# FS: Weber 45 DCOE w/ Rowland manifold and airbox for 16v



## BimmerTim (May 4, 2009)

I bought them about a year ago, stuff happened, they have been sitting on my dresser since. 

details: 
Weber 45 DCOE carbs 
Rowland 16v manifold 
black airbox that uses a panel filter - needs some work but it looks nice 
linkage - not great, but will work 
low pressure in-line fuel pump 

not sure on the jetting, but the guy I bought them from had them running on a 2.0L 16v iirc. 

$1000


----------



## prom king (Aug 14, 2004)

You firm on that price?
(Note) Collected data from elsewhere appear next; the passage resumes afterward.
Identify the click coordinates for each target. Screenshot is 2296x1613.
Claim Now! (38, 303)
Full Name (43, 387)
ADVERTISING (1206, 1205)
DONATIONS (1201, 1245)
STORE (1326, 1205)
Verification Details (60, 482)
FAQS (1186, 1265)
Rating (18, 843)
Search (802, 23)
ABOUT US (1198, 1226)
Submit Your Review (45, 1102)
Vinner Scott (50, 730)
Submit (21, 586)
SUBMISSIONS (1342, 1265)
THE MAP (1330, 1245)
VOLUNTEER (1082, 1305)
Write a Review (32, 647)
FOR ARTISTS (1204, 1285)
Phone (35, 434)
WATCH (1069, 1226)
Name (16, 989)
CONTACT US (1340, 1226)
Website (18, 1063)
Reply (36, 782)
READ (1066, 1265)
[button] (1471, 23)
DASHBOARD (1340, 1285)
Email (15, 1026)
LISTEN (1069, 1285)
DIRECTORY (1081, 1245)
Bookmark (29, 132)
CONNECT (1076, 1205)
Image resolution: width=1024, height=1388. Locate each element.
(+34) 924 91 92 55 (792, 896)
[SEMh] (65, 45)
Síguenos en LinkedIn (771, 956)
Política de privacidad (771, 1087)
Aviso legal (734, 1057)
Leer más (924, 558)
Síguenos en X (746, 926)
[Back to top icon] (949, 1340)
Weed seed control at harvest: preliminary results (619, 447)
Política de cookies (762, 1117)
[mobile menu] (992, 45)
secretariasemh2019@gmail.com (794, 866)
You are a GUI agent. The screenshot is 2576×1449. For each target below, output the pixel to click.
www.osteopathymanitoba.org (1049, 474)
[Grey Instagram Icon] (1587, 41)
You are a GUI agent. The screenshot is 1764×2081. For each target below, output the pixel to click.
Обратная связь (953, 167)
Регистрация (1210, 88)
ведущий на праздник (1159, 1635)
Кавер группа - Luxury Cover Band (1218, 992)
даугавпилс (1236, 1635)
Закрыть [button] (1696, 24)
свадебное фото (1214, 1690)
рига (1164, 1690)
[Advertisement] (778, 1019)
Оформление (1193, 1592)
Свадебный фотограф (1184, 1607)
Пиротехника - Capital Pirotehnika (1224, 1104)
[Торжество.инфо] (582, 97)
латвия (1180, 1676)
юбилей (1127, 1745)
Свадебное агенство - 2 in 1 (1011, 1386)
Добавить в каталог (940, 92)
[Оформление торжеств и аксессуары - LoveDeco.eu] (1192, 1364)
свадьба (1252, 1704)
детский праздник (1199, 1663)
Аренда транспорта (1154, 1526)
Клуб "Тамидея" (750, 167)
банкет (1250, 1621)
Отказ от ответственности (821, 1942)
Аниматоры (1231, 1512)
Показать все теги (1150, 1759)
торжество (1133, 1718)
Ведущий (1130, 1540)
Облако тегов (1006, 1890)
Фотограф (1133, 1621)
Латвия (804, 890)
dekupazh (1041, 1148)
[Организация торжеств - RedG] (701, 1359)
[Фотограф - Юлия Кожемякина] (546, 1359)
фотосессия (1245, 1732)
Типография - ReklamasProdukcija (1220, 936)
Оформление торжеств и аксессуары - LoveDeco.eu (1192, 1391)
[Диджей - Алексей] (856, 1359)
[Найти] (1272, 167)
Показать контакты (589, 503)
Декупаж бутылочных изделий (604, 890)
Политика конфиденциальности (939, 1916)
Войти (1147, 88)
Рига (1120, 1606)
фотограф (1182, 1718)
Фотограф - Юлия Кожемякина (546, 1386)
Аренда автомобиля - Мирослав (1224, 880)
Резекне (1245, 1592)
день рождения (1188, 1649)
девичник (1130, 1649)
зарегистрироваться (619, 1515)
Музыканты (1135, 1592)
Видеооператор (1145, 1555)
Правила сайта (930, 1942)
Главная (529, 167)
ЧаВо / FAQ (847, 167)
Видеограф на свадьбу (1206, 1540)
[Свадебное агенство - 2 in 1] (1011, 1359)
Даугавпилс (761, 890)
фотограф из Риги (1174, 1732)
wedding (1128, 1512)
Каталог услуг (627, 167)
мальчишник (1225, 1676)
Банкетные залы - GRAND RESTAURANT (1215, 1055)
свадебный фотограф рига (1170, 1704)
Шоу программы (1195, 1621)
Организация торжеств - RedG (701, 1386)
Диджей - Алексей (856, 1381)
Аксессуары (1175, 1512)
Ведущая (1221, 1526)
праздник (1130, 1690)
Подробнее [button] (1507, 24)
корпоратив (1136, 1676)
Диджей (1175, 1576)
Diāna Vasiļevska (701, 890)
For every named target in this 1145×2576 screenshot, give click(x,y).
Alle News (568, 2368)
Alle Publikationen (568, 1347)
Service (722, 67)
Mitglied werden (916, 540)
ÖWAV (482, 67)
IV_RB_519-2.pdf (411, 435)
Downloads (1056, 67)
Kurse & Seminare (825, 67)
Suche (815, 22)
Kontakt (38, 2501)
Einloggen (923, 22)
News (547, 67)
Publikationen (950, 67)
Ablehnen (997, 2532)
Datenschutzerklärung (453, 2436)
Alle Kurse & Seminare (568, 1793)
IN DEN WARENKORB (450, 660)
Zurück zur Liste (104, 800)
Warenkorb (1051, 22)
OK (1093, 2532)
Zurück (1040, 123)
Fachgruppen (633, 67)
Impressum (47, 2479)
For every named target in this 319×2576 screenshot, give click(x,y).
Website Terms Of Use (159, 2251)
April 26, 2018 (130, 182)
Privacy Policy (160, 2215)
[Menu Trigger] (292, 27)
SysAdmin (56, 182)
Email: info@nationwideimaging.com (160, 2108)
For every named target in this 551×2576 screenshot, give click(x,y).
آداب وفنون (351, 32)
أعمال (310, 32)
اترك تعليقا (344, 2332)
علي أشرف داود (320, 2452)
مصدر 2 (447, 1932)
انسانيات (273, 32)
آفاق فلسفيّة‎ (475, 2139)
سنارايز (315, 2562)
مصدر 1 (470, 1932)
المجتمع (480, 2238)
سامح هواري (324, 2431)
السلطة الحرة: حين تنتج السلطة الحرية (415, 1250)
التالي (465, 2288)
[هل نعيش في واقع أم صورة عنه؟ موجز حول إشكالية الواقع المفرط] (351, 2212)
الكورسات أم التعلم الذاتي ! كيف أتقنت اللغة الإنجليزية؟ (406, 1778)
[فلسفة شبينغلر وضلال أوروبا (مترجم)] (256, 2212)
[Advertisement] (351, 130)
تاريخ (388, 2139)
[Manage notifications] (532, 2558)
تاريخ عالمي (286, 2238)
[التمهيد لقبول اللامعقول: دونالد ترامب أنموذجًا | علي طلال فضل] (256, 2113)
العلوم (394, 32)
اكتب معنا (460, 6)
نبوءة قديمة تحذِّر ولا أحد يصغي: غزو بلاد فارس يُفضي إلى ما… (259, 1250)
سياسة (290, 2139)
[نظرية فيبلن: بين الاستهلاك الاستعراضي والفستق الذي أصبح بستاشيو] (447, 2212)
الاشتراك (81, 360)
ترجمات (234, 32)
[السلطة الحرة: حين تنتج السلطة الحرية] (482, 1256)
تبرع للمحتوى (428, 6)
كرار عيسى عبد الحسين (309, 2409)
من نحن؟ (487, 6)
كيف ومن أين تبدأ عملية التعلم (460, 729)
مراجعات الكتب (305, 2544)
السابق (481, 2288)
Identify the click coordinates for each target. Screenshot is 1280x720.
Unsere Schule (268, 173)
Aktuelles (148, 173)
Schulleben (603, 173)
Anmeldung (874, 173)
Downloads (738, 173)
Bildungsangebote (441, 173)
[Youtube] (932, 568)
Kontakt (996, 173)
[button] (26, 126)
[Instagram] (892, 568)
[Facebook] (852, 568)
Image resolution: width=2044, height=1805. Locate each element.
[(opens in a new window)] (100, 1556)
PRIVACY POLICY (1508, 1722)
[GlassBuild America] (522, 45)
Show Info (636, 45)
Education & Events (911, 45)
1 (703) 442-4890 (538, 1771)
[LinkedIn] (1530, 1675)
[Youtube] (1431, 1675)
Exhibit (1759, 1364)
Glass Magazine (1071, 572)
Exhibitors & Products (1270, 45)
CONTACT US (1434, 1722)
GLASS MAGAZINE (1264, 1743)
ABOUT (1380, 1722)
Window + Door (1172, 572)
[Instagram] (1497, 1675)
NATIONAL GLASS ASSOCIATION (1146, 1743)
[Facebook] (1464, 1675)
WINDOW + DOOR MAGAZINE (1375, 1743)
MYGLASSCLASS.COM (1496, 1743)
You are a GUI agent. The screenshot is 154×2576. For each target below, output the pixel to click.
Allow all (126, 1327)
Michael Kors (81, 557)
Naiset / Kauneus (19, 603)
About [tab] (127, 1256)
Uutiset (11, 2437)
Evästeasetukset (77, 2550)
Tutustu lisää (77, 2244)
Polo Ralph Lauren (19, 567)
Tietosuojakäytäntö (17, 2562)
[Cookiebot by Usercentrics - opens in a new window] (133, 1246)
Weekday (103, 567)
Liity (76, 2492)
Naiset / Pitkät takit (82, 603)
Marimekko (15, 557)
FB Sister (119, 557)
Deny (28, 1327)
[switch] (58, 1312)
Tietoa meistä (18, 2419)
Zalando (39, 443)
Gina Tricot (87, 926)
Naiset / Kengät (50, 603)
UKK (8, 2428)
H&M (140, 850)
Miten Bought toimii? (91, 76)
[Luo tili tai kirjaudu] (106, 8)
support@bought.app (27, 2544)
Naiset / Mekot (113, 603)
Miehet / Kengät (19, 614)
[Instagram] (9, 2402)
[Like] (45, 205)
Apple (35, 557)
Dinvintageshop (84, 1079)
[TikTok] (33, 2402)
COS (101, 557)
I'm pretty interested.


----------



## BimmerTim (May 4, 2009)

I'm firm. 

However, I would cover shipping for $1000.


----------



## BimmerTim (May 4, 2009)

Also, the airbox mounts to the radiator support and there is supposed to be a flexible leather section between the airbox and the carb plate. However, when I got the setup, the flexible section was very beat up. So, I started making a new flex section. I never got to finish because I didn't know some fitment dimensions. 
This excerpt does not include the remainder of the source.